Updated: Aug 20, 2020

By Bart Boehlert

The entrance of 770 Park Avenue

At a time when Manhattan was growing and wealthy New Yorkers were moving out of private houses and into apartment buildings, architect Rosario Candela excelled at designing large, elegant, graceful apartment buildings along Fifth Avenue, Park Avenue and Sutton Place. His buildings reshaped the landscape of uptown in the 1920s and 30s, and still today are among the most desirable addresses in the New York real estate market. With expansive proportions, high ceilings, generous windows, working fireplaces, and a gracious sense of flow, a Candela apartment has a timeless grandeur and is instantly recognizable.


A classic example is 770 Park Avenue, 2D now offered with Brown Harris Stevens. Located at the corner of Park Avenue and East 73rd Street and completed in 1930 with a lobby that was designed by renowned decorator Dorothy Draper, 770 Park is one of Candela’s best known buildings. This apartment’s large, airy rooms, sweeping proportions, working fireplace, and outdoor terrace all reveal the architect’s understanding of luxurious city living.

The living room at 770 Park Avenue, 2D

Rosario Candela was born in Palermo, Sicily, in 1890, and, the story goes, came to the United States in 1909 with only $20 and a few words of English. Still, he graduated from the Columbia University School of Architecture in 1915 and opened his own architecture practice.

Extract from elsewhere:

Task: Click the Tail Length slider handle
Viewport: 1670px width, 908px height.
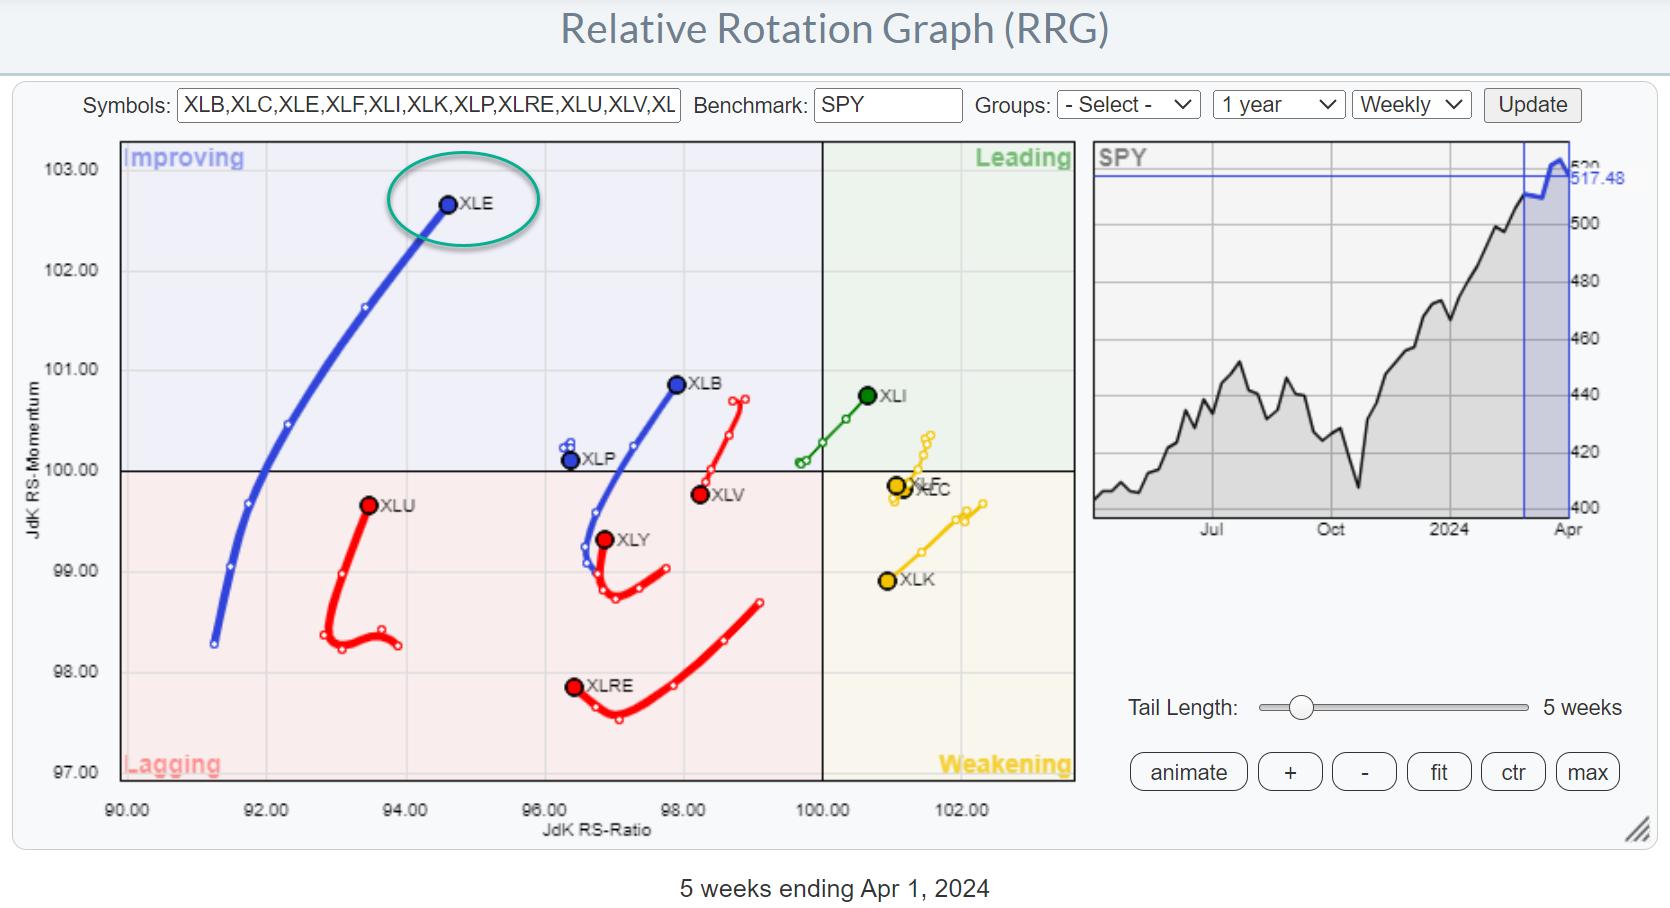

With the help of Sicilian-born real estate developers, Candela got large commissions and was on his way to designing 75 apartment buildings in New York City, many of which are now protected by New York City landmark status.


740 Park Avenue

Both outside and in, Candela’s buildings were unique. The bases of the buildings were clad in limestone and featured classical motifs while at the top, Candela designed receding terraces so the buildings elegantly narrowed as they grew higher. This and Candela’s asymmetrical handling of rooftops and arches that hid chimneys are echoed today in contemporary buildings like the romantic rooftop skyline of the masterful 15 Central Park West designed by Robert A. M. Stern.

Inside, Candela was a puzzle-solver, designing one-floor, duplex, and triplex apartments with different ceiling heights, but all fit perfectly together and each had an ideal floor plan. Additionally, he made external walls thicker, so there were no unsightly bumps for pipes, beams or columns. With architecture, he created graceful movement and harmonious flow.



In 2018, the Museum of the City of New York presented Elegance in the Sky: the Architecture of Rosario Candela,” the first exhibition to examine the work of the influential designer. “He established new standards of chic, urban living. Even today, almost a century after they were built, Candela’s buildings rank among the most prized in the city,” notes the museum’s curator of Architecture and Design Donald Albrecht. Times have changed but the language of Rosario Candela’s architecture still speaks with a quiet allure.